ざわっと風が通り、城内から声が聞こえてきた。二人のやり取りが誰かに気付かれたのかもしれない。
ラクチェアが息を飲み警戒しているのを一瞥した後、フォルスは剣を拾い鞘に納め城内へ続く扉へと歩き出した。
「早く行きなさい。見つかりますよ」
「フォルス様……」
「ほらさっさと。まったくトロい娘ですねえ」
「あ、ありがとうございます」
勢い良く頭を下げ、ラクチェアは闇の中に姿を消していった。それを見送り、フォルスは扉をくぐる。
廊下を歩いてくる神官達がフォルスを見つけ、不安そうな表情で話し掛けた。
「フォルス殿、こちらから物音や声が聞こえたのですが……」
「すみません、見回っていたメイダを不審者と勘違いしてしまって。うっかり斬りかかってしまったんです。
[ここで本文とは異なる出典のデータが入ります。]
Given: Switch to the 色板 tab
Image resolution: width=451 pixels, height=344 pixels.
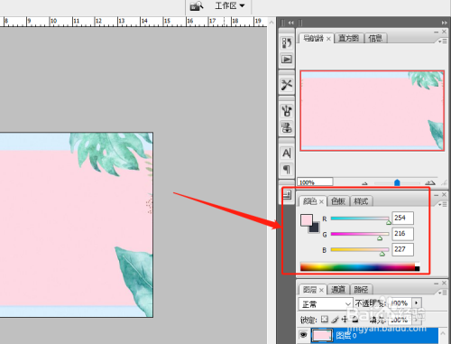Looking at the screenshot, I should pyautogui.click(x=338, y=201).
ねえ、メイダ?」
話を振られたタイミングで、物陰からメイダがのろのろと姿を現す。緊張感のない笑顔でフォルスの話を肯定すると、神官達はホッとした顔で通り過ぎていった。
「……ちゃんと覚悟してたじゃない、ラクチェア」
「彼女の馬鹿さ加減には驚かされますよ。ラクチェアらしいと言えば、ラクチェアらしいんですが」
フォルスの素直じゃない性格を熟知したメイダは笑う。
「それでも、味方になってあげるんでしょ?」
メイダが自分の一番の理解者であると認識しているフォルスは笑う。